Она ненавидела меня. Ее семья меня ненавидела.
Эта девушка – одна из немногих, кого я не
Мне девятнадцать, а она слишком юна.
Но ее губы. Ее чертовы губы покрывали невесомыми поцелуями уголки моих губ, ее язык дразнил меня. Вкус ее кожи…
Мне хотелось буквально проглотить ее.
«Something I Can Never Have» играла по радио, вода текла в душе, и мы будто снова оказались в фонтане, как в детстве. Между нами происходило нечто чистое и нежное, лишь на короткий промежуток времени. Так и должно быть. Для нас это было неизбежно.

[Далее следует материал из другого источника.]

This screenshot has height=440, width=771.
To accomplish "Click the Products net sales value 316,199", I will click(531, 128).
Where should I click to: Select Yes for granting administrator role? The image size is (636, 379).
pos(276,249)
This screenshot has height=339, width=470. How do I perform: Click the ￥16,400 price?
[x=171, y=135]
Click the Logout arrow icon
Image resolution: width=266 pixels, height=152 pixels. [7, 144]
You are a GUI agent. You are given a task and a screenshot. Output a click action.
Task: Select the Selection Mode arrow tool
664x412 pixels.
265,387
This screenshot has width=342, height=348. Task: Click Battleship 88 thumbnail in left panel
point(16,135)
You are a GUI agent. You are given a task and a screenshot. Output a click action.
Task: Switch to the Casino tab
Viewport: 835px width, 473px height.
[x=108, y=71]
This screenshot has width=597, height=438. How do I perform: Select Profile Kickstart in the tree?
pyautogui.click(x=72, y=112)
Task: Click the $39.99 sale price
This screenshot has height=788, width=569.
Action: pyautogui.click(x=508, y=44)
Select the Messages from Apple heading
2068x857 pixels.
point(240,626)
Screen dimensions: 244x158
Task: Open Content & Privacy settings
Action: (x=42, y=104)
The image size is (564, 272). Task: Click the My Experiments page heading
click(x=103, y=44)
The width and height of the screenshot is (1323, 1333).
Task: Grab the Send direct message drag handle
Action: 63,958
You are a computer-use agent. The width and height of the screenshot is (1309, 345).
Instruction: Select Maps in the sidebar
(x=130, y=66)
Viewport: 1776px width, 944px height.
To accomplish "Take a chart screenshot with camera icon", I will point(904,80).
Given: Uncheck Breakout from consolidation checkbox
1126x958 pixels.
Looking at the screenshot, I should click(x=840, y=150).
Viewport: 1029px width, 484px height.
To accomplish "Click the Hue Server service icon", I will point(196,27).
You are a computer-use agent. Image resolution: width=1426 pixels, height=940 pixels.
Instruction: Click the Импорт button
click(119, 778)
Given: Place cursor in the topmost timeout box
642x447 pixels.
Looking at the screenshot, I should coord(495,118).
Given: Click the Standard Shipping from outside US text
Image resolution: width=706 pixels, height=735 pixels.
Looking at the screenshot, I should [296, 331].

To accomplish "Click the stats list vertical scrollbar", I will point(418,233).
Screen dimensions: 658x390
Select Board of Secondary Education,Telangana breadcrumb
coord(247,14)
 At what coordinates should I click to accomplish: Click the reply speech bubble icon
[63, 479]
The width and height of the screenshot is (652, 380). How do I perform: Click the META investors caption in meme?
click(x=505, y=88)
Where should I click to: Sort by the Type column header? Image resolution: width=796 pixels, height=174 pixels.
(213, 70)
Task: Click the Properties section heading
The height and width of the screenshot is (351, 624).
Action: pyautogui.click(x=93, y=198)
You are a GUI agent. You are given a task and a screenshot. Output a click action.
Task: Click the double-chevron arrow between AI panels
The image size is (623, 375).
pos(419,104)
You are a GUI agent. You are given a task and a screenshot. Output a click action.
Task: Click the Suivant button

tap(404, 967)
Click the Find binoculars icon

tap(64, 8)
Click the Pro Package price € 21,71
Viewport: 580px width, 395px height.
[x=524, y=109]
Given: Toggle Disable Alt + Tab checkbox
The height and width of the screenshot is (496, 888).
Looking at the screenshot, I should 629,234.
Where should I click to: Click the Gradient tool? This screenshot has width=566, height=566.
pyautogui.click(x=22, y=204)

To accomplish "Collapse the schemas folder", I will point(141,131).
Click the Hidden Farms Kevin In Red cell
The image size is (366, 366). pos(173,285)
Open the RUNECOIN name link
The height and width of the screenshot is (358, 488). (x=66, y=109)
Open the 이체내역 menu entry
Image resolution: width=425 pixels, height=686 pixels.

Я хотел почувствовать Уинтер на себе. Ее кожу на своей. Хотел полностью овладеть ею.
Отойдя к раковине, я усадил девушку на стойку. Она стянула с меня толстовку и футболку. Бросив вещи на пол, я обхватил ее лицо ладонями и снова поцеловал. Мой язык встретился с ее языком, наш жар и дыхание смешались.
Я отстранился и посмотрел на Уинтер, снял с нее бабочку, расстегнул блузку. Она провела руками по моей груди, спустилась к животу, ощупывая рельеф мускулатуры. Было настолько приятно, что я застонал.
Только так девушка могла увидеть меня. Моя кровь невыносимо разгорячилась, но я пытался сохранить терпение и позволить ей исследовать мое тело.
Ее пальцы скользили по моим ключицам, плечам, рукам, прослеживали линии на груди и животе. Затем она запустила их под пояс моих джинсов, отчего поток жара хлынул к паху.
– Уинтер… – еле слышно прошептал я.
Как жаль, что она не знала моего имени. Я хотел, чтобы девушка произнесла его.
Почему с ней все ощущалось иначе, чем с другими?
Уинтер сняла свою рубашку, но когда потянулась к лифчику, я остановил ее, надел бретельку обратно на плечо и двинулся от ее ключицы к шее, прокладывая дорожку из поцелуев.
Обхватив ее рукой, я притянул ее к себе, потерся своим мучительно изнывающим пахом у нее между ног и поцеловал в лоб.
– Я хочу, чтобы ты стал у меня первым, – прошептала Уинтер.
Я зажмурился.
– Хочу, чтобы это был ты, – продолжила она, – даже если опять исчезнешь, я хочу, чтобы это был ты.